─── Records for the task
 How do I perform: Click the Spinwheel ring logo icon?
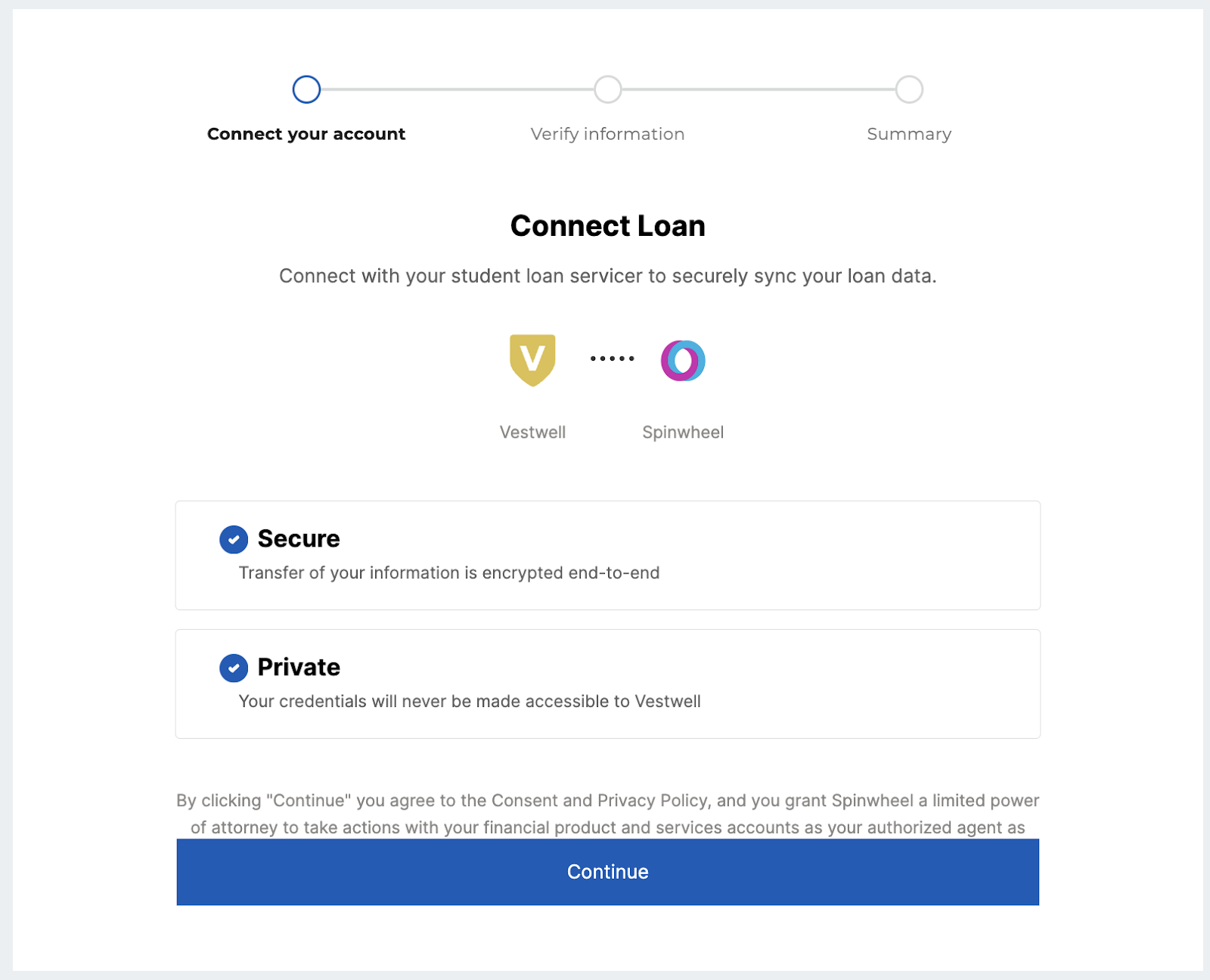[x=683, y=360]
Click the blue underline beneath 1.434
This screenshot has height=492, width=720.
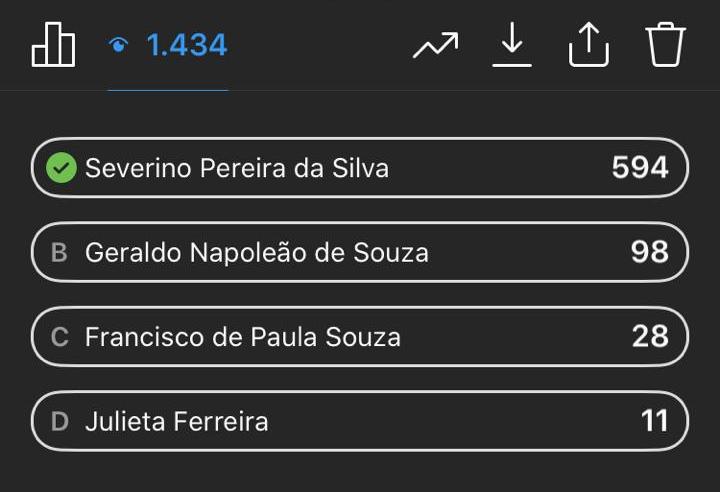pyautogui.click(x=168, y=90)
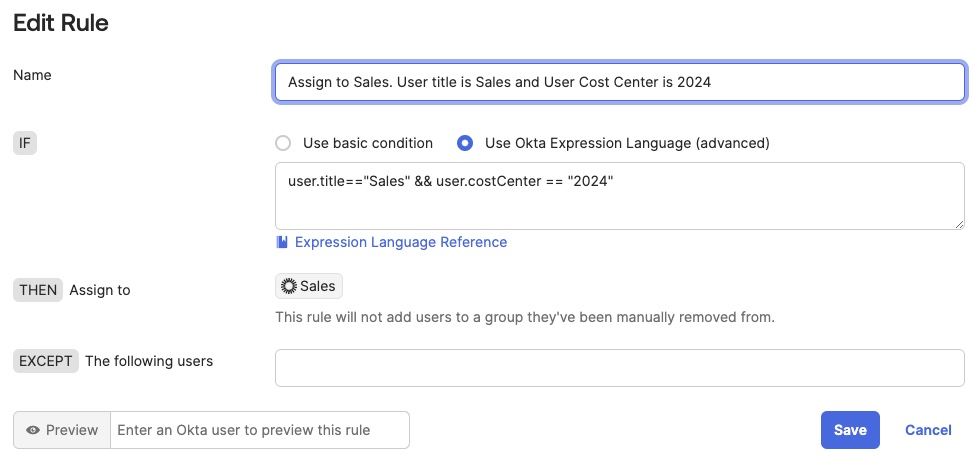Select the "Use basic condition" radio button
The image size is (973, 457).
[x=283, y=143]
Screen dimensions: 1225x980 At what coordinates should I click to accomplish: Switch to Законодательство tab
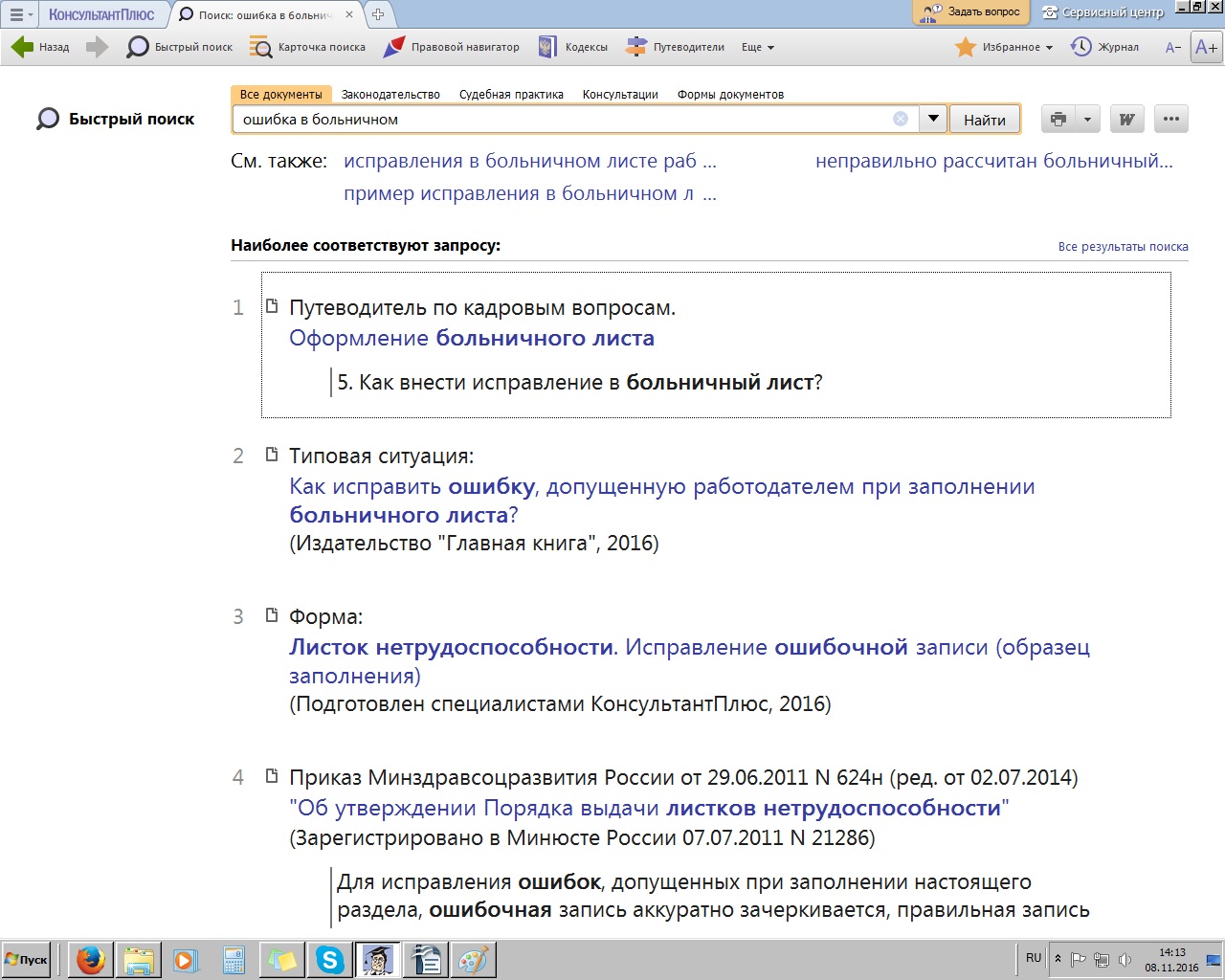click(x=390, y=95)
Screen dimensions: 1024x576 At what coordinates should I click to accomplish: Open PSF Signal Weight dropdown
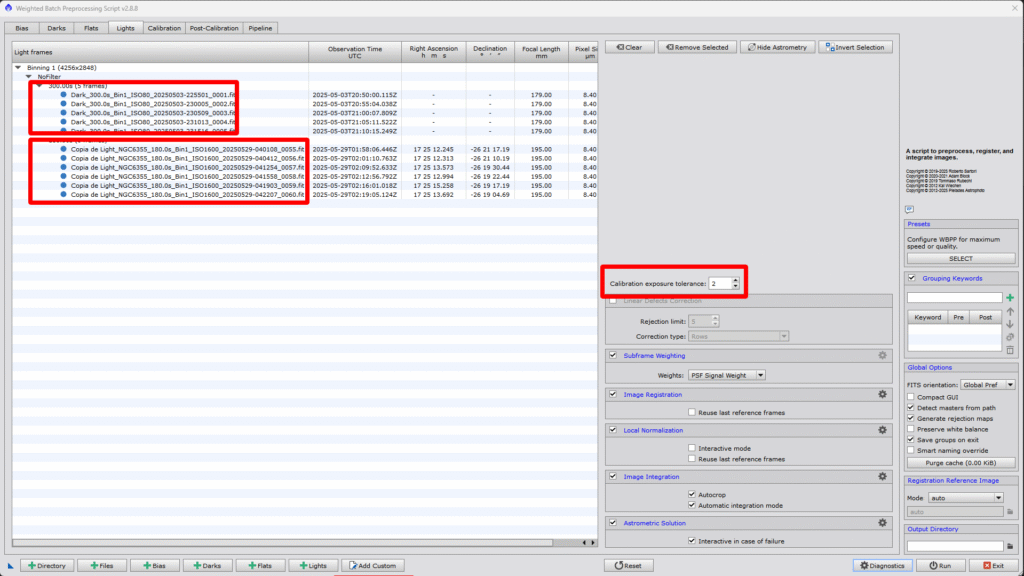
──────
Start at the line that contains "This screenshot has height=492, width=720." and retype every line through the end of the entries above, both ends included. Exclude all pictures.

This screenshot has height=492, width=720.
pyautogui.click(x=168, y=90)
Select the "Use basic condition" radio button
The image size is (973, 457).
[x=283, y=143]
Screen dimensions: 1225x980 At what coordinates should I click to accomplish: Switch to Законодательство tab
click(x=390, y=95)
Screen dimensions: 1024x576 At what coordinates should I click to accomplish: Open PSF Signal Weight dropdown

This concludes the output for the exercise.